As for an instinct, for being in the right place at the right time, Trentin muses: “I don’t think so, its more impulse. Instinct suggests you’re not thinking specifically about what you’re doing, but when you’re sprinting for the line, everything is calculated. Put it like this, the focus is wide, but detailed. You see someone moving and you move somewhere else.”
Still, it must be difficult to stick to your team’s plan when the likes of multiple winner Mark Cavendish or world champion Peter Sagan are also making their moves at speed.
“You have to have confidence in your team to get you in the right place, and if something goes wrong with that, you then have to understand who the best person is to follow. This is all happening in a matter of seconds. But you know at the start of the race who is pedalling well, just by looking at them.
Over a remarkable risotto with figs, mushrooms and blue cheese, Trentin tells me of the time he beat Peter Sagan, cycling’s bone fide rock’n’roll star, in a photo finish at the Tour de France in 2014. It meant a great deal to the Italian; he calls Sagan a “one in a million champion, an icon for the sport.” In his house is a framed picture of that photo finish, which Sagan signed. It says a lot about the camaraderie in the sport and the respect they have for one another.
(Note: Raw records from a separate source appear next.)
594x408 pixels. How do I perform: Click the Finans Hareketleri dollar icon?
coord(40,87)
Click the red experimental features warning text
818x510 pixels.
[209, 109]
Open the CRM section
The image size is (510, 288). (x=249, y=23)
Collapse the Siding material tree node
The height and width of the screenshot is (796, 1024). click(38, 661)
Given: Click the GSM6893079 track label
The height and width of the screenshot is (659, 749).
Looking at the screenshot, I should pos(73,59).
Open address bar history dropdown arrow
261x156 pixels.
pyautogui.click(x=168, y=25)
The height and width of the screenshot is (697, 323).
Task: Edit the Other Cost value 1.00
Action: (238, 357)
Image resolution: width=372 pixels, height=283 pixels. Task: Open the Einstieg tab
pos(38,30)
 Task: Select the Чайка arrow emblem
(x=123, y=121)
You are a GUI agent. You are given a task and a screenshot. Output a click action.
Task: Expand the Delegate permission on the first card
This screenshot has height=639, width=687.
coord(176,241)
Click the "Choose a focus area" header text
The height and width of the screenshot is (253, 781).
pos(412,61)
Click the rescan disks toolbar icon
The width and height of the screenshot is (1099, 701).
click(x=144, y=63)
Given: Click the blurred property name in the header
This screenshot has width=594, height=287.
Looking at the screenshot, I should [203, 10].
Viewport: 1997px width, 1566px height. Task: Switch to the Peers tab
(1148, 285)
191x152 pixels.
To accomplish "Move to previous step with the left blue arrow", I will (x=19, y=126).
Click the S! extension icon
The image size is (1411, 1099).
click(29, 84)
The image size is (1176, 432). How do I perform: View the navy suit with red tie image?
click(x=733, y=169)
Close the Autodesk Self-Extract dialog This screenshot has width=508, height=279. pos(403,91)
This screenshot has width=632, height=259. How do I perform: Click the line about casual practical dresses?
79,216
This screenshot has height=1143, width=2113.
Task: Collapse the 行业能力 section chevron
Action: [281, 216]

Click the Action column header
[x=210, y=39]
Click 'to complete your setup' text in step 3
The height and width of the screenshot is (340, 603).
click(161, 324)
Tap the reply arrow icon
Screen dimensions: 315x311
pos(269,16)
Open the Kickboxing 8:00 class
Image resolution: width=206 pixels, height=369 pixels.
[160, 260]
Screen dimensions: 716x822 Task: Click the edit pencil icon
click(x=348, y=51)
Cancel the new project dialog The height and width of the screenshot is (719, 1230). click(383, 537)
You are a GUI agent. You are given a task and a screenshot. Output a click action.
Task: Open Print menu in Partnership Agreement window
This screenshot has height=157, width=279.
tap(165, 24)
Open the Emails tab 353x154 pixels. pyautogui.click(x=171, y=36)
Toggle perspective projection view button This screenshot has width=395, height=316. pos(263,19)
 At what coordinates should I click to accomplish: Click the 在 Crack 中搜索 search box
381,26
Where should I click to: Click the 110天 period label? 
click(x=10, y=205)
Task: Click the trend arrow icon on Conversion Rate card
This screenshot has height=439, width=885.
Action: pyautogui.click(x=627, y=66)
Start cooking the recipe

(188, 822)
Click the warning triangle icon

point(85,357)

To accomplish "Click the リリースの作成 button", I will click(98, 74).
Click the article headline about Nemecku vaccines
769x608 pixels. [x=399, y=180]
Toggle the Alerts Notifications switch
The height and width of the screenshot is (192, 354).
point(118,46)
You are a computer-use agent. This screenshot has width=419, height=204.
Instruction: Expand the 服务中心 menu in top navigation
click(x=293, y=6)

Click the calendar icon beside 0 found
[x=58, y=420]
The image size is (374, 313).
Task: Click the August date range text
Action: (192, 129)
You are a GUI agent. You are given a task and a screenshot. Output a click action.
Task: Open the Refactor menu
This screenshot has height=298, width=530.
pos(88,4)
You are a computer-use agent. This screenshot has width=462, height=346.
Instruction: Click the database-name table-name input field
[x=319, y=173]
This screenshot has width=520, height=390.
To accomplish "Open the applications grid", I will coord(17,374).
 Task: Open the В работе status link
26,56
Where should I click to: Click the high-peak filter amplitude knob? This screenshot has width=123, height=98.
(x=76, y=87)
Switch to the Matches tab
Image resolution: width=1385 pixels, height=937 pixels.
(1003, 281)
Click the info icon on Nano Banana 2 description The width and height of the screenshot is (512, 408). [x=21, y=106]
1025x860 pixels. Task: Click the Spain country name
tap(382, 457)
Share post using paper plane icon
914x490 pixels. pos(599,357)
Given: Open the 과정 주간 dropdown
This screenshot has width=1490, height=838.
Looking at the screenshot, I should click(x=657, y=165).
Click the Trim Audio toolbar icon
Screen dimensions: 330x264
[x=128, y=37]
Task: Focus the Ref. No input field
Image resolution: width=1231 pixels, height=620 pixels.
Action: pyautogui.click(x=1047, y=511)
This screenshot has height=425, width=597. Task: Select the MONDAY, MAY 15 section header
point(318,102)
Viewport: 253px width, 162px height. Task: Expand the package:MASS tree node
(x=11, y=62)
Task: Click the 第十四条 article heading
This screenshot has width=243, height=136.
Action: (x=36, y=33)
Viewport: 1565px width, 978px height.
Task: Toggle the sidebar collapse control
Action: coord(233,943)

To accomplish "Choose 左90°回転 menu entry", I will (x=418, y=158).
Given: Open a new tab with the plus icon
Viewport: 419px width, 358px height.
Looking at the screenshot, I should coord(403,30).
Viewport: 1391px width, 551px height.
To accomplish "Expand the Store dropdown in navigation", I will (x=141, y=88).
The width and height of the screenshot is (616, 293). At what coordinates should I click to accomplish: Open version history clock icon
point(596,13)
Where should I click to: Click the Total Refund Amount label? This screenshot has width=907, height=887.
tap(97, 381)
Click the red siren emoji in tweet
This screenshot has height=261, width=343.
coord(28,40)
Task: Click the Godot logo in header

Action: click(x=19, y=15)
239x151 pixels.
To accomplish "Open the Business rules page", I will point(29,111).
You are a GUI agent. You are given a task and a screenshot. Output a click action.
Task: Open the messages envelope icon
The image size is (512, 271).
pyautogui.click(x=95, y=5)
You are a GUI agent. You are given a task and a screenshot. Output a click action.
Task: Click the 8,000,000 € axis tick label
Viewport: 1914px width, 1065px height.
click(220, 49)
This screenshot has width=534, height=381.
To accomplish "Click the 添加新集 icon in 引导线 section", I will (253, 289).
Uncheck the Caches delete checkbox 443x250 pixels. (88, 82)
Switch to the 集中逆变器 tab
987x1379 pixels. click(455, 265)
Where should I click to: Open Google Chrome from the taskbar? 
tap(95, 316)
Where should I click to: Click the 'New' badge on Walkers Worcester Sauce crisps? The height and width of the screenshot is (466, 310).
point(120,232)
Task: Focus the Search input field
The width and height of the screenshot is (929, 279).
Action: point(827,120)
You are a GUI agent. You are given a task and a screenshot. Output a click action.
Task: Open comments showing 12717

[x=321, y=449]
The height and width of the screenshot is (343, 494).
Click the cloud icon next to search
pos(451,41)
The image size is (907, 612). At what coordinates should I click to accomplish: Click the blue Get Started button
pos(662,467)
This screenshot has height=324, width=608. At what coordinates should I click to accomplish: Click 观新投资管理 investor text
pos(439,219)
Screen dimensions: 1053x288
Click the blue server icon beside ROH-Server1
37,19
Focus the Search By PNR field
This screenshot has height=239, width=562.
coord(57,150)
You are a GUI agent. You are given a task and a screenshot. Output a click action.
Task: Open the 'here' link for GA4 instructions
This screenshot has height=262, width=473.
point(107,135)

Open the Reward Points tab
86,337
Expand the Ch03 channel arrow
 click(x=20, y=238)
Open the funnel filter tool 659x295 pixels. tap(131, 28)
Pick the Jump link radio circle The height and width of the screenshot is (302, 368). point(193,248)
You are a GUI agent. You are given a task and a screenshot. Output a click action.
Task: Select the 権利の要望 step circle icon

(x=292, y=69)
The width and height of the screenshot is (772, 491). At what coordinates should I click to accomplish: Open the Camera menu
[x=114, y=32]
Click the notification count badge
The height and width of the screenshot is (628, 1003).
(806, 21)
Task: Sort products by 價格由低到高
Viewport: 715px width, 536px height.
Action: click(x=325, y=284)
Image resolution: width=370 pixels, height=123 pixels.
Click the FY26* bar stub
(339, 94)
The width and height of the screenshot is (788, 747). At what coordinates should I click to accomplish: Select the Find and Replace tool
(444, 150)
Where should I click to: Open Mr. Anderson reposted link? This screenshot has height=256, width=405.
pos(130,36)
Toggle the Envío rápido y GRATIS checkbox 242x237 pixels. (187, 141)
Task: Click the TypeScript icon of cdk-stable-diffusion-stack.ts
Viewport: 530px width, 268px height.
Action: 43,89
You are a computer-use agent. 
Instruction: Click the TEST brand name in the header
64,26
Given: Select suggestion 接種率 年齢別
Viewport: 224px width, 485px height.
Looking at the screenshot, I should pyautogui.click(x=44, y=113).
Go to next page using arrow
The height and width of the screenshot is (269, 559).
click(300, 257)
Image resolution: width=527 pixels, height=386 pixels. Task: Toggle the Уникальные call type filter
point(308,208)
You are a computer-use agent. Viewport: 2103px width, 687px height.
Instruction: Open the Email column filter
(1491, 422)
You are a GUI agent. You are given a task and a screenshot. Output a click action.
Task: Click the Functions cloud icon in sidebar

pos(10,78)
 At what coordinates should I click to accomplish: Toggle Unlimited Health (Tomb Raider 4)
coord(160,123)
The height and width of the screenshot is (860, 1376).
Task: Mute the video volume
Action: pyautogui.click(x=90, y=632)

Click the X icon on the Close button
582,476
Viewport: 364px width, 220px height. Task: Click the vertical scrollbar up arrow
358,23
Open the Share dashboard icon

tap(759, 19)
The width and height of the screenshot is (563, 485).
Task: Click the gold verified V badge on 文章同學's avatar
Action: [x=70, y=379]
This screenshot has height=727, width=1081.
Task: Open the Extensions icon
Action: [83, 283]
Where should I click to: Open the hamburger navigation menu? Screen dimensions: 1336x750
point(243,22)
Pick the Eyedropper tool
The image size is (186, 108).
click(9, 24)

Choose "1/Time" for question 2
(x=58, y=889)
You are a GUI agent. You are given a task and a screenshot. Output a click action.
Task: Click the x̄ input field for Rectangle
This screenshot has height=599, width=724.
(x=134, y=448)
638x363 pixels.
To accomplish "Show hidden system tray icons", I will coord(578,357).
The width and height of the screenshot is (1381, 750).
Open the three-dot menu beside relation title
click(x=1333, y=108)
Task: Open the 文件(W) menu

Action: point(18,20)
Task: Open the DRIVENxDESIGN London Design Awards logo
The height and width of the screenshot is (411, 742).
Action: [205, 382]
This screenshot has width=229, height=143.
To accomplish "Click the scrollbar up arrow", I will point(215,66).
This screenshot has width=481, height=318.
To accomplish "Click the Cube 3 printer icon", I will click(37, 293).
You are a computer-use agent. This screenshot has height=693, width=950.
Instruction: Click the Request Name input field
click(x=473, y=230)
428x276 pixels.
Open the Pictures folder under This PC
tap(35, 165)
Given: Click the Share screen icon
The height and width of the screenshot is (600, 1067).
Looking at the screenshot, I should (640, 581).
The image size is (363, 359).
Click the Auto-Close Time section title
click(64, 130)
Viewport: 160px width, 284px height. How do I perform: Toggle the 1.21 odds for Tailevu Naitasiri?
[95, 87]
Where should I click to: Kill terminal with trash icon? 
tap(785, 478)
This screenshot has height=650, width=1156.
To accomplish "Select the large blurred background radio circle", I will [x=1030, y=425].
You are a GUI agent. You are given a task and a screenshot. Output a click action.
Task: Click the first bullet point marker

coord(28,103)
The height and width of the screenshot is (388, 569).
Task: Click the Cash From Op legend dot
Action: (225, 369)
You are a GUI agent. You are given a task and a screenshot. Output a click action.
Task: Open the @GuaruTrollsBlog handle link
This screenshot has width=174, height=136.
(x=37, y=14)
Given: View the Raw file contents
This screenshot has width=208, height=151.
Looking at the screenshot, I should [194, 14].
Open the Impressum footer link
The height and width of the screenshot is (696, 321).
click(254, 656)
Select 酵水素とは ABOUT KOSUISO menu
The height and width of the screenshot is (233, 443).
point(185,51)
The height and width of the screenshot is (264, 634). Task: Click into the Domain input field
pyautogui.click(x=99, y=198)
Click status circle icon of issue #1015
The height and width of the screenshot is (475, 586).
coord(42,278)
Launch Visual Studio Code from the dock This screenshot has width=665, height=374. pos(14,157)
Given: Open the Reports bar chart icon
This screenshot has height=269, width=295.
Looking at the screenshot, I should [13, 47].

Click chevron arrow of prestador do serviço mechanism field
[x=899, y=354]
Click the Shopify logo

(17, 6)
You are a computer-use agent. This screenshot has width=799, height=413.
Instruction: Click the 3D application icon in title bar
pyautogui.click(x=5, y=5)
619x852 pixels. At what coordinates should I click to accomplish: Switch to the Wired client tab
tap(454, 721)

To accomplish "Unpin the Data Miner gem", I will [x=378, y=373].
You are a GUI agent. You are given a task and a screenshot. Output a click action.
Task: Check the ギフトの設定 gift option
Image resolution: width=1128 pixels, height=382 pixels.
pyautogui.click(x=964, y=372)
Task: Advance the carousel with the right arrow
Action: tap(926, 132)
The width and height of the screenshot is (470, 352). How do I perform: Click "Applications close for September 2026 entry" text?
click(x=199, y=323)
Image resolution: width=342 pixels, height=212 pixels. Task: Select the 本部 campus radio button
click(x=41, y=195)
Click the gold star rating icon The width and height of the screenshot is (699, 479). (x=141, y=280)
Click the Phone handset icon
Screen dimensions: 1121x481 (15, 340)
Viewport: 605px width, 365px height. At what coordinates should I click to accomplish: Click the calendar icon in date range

Trentin says he often goes out training with the likes of Philippe Gilbert and Filippo Pozzato; opponents in the race but friends off it.
And perhaps, like Sagan, Trentin will be able to count himself as one of cycling’s serial winners in the years to come. He is 29 this month; relatively young in the sport, which made the crash in the Paris-Roubaix race earlier this year so frustrating. After winning in nearly every race he entered towards the end of 2017: “when I started I just couldn’t stop” – the move to Mitchelton-Scott coincided with a definite sense Trentin was not only approaching his sporting prime, but would be leading his new team’s charge for one-day victories and sprint wins at stage races.
You put yourself under a lot of mental pressure, you concentrate so much in the final 20km that a bee can fly past and you can follow its path exactly
Then he crashed into a bear in California. Trentin rolls his eyes.
“I was coming down a hill at 50km/h, and this little bear was eating near a garden,” he laughs. “Some dogs started chasing him, and he ran away the moment I was coming. I clipped his bottom with a pedal and went flying over my handlebars.
“The bear was alright, but I wasn’t. My helmet was destroyed. But I was pretty worried because you don’t want to be hanging around when there’s a bear loose. If he started to howl in pain you can be sure that the mummy grizzly will be along soon. They can run at 50km/hr themselves; you’d have to pedal pretty hard to get away!”
You’d be pretty confident Trentin could do it, of course, but on this occasion he called his girlfriend – former professional Alpine skier Claudia Morandini – and asked her to pick him up. Not before he’d posted about his
experience on Instagram… and swiftly become, as he puts it “the joke of the region.”
It’s this kind of story that makes Trentin so likeable. His home town has a Matteo Trentin fanclub which follows him to races and the owner of L Chimpl, Katia, shows me her collection of signed posters in the office, telling Matteo he’d better win again at La Vuelta so she can put another one up.
“I’d love that,” he smiles. “Between ‘I can do it’ and ‘I will do it’ is a pretty big gap, but I’d love to be back in the winning mood.”